In recent podcasts, Cooper and the gang have discussed the varieties of open relationships and in my experience, people range from might-not-remember-their-name-swingers all the way to cohabitating poly triads or quads. Our relationship with the Gotos is way more poly than I had anticipated being comfortable with when we started our swinging adventures. But the closeness and familiarity hasn't put a damper on the sexual chemistry and excitement we feel with them. We're making this stuff up as we go along, but it is working for us!

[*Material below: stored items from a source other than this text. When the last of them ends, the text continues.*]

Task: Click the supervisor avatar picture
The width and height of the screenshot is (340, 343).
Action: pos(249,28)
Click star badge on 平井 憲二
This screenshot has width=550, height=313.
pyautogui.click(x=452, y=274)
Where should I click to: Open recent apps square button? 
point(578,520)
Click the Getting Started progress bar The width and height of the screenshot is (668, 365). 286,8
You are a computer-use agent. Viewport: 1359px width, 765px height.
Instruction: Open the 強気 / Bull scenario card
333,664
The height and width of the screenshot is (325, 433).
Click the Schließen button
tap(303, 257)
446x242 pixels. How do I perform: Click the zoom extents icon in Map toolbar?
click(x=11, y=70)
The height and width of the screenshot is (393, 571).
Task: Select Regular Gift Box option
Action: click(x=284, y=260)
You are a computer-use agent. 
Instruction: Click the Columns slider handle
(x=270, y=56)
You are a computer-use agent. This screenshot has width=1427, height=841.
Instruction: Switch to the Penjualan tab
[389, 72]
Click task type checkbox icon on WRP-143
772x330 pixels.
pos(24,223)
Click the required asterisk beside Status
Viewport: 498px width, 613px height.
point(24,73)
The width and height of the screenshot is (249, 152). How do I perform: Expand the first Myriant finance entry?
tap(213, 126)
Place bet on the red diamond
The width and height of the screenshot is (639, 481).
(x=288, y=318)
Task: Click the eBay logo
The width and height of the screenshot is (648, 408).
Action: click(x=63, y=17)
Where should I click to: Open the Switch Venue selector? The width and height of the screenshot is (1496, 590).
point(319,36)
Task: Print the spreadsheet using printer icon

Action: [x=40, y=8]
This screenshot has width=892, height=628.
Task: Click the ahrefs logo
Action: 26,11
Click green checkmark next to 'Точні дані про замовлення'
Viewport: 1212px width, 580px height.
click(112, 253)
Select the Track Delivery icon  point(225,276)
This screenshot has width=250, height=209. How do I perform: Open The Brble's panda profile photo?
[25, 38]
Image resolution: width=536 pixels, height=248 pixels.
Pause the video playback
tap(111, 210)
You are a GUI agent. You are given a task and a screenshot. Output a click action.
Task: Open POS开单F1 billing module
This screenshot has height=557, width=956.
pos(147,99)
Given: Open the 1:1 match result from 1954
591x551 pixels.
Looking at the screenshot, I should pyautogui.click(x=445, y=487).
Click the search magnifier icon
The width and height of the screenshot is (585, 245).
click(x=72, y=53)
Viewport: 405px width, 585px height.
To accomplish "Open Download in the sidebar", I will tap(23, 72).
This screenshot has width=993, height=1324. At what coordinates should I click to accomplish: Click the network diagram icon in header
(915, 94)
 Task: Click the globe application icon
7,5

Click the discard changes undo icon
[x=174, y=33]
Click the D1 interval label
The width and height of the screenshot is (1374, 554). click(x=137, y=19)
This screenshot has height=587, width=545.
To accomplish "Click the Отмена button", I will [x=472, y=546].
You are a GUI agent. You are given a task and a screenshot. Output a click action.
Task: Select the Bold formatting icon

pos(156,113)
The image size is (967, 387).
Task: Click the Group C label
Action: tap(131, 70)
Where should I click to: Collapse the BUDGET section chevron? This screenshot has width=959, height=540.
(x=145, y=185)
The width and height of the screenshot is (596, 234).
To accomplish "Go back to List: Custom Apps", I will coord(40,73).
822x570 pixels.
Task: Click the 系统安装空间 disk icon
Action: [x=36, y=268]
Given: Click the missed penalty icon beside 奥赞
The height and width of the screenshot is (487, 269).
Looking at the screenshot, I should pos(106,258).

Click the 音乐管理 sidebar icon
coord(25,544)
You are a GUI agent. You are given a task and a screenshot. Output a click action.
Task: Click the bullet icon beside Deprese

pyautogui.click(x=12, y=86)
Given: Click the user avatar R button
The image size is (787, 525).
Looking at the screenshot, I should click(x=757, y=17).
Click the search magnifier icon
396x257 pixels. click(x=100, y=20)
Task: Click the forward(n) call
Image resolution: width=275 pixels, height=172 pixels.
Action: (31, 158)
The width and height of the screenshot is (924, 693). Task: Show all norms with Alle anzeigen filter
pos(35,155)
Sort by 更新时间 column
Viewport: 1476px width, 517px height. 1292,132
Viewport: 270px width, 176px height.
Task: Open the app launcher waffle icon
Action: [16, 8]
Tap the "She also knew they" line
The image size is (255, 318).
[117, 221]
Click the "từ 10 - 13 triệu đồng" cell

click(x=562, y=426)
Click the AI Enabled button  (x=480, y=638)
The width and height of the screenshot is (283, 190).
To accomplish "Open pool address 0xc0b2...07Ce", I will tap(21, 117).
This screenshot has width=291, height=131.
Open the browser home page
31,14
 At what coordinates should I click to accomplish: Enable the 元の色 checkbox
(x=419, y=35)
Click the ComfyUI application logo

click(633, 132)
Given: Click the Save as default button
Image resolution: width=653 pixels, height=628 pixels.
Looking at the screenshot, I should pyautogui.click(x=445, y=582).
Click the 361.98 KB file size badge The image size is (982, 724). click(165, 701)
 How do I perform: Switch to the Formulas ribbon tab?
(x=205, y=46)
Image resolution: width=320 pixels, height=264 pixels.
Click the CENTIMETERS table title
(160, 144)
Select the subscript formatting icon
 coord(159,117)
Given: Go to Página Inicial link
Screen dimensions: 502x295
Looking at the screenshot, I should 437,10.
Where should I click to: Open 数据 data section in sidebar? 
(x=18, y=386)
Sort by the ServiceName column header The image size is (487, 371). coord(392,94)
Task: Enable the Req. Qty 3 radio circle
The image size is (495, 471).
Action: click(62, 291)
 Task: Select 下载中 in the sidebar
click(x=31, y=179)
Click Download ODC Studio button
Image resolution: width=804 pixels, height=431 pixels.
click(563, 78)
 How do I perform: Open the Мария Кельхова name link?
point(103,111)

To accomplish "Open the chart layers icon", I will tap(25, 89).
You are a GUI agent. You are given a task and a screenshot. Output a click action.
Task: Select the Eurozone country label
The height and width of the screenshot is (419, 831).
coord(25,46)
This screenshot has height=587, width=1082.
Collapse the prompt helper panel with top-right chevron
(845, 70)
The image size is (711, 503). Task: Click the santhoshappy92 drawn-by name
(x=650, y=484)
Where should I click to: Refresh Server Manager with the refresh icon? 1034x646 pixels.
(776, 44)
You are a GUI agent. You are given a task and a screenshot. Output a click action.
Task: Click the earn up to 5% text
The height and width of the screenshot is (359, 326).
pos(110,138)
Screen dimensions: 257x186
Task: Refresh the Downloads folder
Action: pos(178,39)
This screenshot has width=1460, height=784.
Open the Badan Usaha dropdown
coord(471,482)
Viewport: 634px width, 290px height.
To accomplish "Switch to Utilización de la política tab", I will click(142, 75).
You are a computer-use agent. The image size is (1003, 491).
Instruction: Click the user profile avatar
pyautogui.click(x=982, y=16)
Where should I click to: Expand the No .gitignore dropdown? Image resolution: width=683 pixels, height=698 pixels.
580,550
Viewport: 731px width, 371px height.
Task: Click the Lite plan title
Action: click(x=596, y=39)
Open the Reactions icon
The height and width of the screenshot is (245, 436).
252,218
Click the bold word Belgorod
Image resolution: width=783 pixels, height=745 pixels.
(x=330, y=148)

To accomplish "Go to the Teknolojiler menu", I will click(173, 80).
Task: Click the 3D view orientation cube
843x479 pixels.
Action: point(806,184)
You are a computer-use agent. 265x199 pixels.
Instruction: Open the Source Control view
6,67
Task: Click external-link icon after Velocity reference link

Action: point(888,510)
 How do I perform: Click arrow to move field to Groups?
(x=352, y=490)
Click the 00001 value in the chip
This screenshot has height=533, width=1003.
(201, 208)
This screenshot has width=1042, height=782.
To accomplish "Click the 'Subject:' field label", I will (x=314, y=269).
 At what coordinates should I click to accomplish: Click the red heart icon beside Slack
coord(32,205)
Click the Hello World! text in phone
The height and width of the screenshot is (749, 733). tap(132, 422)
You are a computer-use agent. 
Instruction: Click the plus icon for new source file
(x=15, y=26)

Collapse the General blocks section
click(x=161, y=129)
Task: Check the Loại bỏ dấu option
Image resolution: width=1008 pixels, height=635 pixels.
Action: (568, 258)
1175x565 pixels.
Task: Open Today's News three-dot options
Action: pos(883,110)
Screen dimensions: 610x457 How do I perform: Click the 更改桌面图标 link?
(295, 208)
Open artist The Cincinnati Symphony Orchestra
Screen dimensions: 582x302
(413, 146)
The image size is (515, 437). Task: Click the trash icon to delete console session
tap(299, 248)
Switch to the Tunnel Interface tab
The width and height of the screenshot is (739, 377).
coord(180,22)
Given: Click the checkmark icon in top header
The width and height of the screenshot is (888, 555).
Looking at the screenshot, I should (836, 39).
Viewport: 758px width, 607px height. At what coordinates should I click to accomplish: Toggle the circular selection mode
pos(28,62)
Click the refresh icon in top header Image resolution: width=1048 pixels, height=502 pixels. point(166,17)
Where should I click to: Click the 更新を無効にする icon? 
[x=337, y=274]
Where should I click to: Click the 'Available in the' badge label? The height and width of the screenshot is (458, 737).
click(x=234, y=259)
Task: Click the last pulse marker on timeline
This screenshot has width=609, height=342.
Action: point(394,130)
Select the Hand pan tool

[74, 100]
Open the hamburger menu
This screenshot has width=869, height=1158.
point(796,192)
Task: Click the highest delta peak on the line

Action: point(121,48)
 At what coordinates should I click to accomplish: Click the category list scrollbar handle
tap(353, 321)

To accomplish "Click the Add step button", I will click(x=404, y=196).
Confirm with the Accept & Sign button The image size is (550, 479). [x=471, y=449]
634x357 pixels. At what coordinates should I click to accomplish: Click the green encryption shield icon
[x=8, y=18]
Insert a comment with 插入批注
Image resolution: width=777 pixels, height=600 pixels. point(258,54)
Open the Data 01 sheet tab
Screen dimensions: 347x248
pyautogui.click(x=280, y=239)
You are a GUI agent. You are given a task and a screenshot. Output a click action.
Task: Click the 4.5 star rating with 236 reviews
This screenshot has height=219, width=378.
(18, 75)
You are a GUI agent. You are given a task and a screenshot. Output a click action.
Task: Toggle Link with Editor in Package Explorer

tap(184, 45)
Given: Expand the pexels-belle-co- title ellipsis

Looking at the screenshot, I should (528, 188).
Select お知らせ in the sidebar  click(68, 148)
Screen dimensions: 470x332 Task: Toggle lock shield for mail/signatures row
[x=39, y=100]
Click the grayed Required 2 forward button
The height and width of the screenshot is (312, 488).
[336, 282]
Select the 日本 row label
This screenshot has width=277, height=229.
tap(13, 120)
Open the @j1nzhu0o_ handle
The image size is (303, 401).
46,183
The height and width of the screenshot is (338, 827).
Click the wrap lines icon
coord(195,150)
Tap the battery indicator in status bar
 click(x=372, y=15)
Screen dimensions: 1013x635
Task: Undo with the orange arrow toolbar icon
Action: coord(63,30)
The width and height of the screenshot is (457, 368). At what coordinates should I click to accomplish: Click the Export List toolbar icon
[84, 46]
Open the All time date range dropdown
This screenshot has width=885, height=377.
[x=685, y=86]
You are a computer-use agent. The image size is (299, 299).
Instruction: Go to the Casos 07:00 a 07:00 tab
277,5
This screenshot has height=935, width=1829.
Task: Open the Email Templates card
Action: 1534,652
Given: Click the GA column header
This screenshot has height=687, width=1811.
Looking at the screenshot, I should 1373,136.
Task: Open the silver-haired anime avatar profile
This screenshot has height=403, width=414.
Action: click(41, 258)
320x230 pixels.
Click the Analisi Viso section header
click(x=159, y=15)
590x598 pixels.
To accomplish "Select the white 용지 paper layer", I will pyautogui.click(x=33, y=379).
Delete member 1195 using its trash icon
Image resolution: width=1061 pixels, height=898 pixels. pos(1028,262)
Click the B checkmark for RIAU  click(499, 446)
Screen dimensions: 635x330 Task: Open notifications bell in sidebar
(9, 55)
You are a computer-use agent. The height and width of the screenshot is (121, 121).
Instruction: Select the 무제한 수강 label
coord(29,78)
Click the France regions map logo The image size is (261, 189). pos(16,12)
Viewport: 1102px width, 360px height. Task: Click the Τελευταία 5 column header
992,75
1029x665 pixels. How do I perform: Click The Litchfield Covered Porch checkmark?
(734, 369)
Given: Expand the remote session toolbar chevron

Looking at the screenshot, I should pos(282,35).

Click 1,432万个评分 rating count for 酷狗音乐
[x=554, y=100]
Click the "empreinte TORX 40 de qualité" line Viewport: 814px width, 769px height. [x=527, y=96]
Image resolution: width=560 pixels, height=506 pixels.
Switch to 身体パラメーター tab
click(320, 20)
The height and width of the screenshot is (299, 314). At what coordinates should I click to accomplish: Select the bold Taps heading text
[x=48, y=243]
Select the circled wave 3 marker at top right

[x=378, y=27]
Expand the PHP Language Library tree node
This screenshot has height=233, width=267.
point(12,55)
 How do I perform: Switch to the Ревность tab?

Cooper recently mentioned on the podcast that the hosts are all much more poly than he views the general swinger population – or at least way more poly than the general public may view the prototypical key party swinger. My theory, based on our experience, is that after a couple of decades of monogamy, my confidence in my sexual prowess was not high. I was fearful that if Mrs. Said experienced a truly talented lover, she would be tempted to leave for that nirvana. Hooking up with people we kind of knew — but didn't have a deep emotional bond with — tempered those concerns for me. As we progressed (I hesitate to say evolved but that's what it feels like) in swinging, we have come to appreciate a closer bond in social and emotional terms, not just sexual. I am comfortable that despite our feelings of strong like/love for the Gotos, Mrs. Said and I are solid.
This gradual shift in the way we swing works for us and we don't get too bogged down in trying to define it. But if pressed I'd say we are QuasiPolySwingAmorousIsh.